6.4. I note that when the scene in room 7 was first discovered by nursing staff, Mr Sekrst said to a nurse that he had heard a bang, had gone around to the other side of the wardrobe that separated the two beds and that he saw Mr Barton lying on the floor and not breathing. Because Mr Sekrst had weak arms he had used his foot in an attempt to restart Mr Barton’s breathing.

6.5. It is worthwhile observing that at post-mortem Mr Barton was assessed to be 178cms in height and 78kgs in weight. Police holdings indicate that at an unspecified time Mr Sekrst’s statistics were 194cms in height and 70kgs in weight.

6.6. In my view it is not necessary for this Court to favour any particular factual scenario that to date has been proffered by Mr Sekrst either at the time of the incident or to various courts since. Suffice it to say that it is clear that Mr Sekrst’s plea of guilty to manslaughter was an acknowledgment that his application of force to Mr Barton was unlawful and that it caused his death. In any event, whatever precipitated the fatal attack, it is manifest that Mr Sekrst’s actions were grossly excessive, irrational and borne out of his mental disturbance.

7. Conclusions 7.1. The Court reached the following conclusions.

7.2. Mr Barton’s detention in Morier was at all times lawful and appropriate.

7.3. Mr Barton’s cause of death was blunt neck trauma. His death resulted from the compression of his neck. Mr Barton’s death may have been the result of a number of mechanisms associated with that compression including occlusion of his airway, interference with the blood supply to the brain due to compression of the carotid arteries and jugular veins and/or to sudden pressure on the carotid arteries leading to cardiac arrest.

7.4. Mr Sekrst caused Mr Barton’s death by applying pressure to Mr Barton’s neck.

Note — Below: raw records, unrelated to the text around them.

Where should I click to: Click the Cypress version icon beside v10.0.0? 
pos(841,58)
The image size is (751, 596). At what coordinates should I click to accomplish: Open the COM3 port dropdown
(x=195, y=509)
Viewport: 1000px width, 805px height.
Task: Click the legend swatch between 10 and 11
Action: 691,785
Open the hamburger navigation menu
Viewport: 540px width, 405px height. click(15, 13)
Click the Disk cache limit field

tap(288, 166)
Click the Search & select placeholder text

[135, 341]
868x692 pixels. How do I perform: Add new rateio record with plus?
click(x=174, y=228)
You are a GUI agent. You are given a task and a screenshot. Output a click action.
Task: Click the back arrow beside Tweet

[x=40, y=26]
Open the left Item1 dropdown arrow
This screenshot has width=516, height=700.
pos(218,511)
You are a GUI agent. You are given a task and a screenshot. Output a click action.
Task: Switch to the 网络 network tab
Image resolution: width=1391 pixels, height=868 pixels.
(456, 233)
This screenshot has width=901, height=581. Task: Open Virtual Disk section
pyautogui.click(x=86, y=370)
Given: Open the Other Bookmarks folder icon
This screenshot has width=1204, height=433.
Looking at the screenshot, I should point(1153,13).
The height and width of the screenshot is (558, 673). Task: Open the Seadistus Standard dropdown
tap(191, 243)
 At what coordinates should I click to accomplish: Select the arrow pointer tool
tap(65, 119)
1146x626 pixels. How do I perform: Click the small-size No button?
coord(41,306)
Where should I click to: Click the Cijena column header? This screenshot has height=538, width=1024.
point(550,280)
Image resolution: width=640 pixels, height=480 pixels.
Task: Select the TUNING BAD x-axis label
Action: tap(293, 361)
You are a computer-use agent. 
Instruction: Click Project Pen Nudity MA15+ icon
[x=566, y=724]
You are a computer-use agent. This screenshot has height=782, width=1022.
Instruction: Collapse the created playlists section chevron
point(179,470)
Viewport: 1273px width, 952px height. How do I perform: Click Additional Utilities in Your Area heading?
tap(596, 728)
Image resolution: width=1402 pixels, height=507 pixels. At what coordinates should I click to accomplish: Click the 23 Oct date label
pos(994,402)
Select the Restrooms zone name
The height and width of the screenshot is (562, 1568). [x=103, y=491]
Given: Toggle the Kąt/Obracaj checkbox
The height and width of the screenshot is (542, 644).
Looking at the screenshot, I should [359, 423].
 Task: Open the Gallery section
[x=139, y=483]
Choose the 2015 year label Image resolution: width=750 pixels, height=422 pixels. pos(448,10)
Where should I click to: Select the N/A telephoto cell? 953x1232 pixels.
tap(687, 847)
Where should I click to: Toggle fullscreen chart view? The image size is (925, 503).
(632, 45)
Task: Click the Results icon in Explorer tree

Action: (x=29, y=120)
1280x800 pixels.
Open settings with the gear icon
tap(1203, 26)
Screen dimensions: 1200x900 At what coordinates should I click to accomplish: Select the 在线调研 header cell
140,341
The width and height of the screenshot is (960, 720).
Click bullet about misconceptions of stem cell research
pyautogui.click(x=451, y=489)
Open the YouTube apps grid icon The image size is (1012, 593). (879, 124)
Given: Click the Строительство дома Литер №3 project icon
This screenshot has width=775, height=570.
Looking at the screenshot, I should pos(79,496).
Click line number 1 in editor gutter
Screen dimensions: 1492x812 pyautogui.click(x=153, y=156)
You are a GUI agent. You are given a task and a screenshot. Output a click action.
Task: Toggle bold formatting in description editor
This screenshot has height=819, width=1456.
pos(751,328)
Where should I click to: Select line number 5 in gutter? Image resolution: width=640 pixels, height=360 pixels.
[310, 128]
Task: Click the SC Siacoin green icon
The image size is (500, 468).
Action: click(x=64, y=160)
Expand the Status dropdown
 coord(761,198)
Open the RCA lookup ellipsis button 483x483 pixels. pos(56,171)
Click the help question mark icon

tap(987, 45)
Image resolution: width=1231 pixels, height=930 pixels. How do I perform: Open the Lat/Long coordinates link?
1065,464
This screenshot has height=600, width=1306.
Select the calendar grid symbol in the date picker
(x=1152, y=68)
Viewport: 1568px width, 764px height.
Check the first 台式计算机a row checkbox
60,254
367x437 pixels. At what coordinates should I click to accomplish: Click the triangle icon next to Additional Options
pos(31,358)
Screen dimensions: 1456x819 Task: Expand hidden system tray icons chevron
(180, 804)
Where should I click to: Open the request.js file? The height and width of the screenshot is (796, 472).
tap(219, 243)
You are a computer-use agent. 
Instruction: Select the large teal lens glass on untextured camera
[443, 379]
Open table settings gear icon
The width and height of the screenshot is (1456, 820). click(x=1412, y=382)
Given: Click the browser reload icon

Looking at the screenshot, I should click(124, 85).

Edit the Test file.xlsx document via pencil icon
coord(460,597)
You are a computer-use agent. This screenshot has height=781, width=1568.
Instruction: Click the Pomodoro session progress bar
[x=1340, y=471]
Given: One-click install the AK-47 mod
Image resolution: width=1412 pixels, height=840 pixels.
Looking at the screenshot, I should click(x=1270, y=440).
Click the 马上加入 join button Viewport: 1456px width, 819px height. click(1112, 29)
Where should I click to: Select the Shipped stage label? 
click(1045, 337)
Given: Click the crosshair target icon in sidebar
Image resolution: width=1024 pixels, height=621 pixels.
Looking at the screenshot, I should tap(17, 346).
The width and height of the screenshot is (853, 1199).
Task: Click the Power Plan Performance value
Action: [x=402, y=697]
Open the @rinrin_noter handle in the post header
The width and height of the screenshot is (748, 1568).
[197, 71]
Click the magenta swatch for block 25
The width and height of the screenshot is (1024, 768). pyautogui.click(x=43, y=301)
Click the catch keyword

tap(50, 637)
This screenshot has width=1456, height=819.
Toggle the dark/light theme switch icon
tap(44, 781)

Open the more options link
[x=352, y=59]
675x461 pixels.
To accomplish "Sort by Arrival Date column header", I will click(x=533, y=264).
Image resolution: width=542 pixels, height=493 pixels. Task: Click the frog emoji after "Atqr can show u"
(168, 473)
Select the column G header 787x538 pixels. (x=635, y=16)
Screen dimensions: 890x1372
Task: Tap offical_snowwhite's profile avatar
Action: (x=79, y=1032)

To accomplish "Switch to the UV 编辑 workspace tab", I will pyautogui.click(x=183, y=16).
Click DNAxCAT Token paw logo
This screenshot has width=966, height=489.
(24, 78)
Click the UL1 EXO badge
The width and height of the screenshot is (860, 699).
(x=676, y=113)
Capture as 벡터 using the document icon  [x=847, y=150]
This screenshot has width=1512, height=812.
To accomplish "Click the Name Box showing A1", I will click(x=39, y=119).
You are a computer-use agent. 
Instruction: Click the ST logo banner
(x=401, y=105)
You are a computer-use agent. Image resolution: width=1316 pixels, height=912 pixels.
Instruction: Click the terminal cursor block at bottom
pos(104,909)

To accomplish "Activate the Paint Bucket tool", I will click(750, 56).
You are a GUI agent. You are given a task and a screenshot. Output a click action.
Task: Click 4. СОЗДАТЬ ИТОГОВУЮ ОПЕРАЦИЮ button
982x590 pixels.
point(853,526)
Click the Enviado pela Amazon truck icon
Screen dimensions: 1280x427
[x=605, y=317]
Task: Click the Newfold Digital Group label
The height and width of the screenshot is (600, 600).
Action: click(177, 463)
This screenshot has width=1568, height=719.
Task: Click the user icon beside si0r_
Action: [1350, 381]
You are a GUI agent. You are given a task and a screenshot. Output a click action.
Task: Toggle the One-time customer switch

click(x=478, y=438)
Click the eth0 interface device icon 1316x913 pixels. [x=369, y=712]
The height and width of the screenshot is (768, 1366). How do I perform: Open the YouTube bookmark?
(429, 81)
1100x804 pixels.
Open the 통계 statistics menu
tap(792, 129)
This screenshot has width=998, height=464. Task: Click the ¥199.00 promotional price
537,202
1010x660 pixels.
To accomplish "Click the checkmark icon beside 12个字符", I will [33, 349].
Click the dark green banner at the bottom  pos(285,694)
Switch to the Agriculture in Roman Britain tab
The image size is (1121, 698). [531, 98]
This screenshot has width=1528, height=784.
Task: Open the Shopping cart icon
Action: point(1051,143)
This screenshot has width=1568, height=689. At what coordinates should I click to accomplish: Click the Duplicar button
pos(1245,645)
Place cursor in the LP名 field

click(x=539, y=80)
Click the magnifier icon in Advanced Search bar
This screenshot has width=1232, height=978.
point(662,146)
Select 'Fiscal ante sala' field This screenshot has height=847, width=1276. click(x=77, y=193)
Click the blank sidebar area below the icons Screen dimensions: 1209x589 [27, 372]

7.5. Mr Sekrst’s actions were grossly excessive, irrational and borne out of his mental disturbance.

7.6. I find that the placement of Mr Sekrst into dual accommodation with Mr Barton was a contributing factor in Mr Barton’s death. I acknowledge that there was no overt indication that Mr Sekrst would harm anybody. However, given the practice of dually accommodating patients in the open ward of Morier, there seems to have been a certain inevitability in an incident of this kind occurring at some point in time. It was not so much a question of whether such an incident would occur and when, but to whom. To my mind this state of affairs continues as long as dual accommodation arrangements exist at Morier.

7.7. The practice of requiring detained patients in an open ward to be dually accommodated is a highly undesirable practice. This is especially so when in the first instance little is known about the background of a newly admitted patient. It is also especially so when it is believed that the newly admitted patient is experiencing paranoid ideation and where routine checks on that patient are spaced as far apart as an hour. Since the events with which this inquest is concerned the mental health authorities in this State have been on notice as to these circumstances.

  1. Recommendations 8.1. Pursuant to section 25(2) of the Coroners Act 2003 I am empowered to make recommendations that in the opinion of the Court might prevent, or reduce the likelihood of, a recurrence of an event similar to the event that was the subject of the Inquest.

8.2. The Court recommends that dual occupancy of rooms in psychiatric wards in public hospitals in South Australia should no longer be permitted. This recommendation is directed to the attention of the Minister for Health and Wellbeing and the Chief Executive of SA Health.

Key Words: Homicide; Death in Custody; Inpatient Treatment Order In witness whereof the said Coroner has hereunto set and subscribed his hand and Seal the 15th day of December, 2020.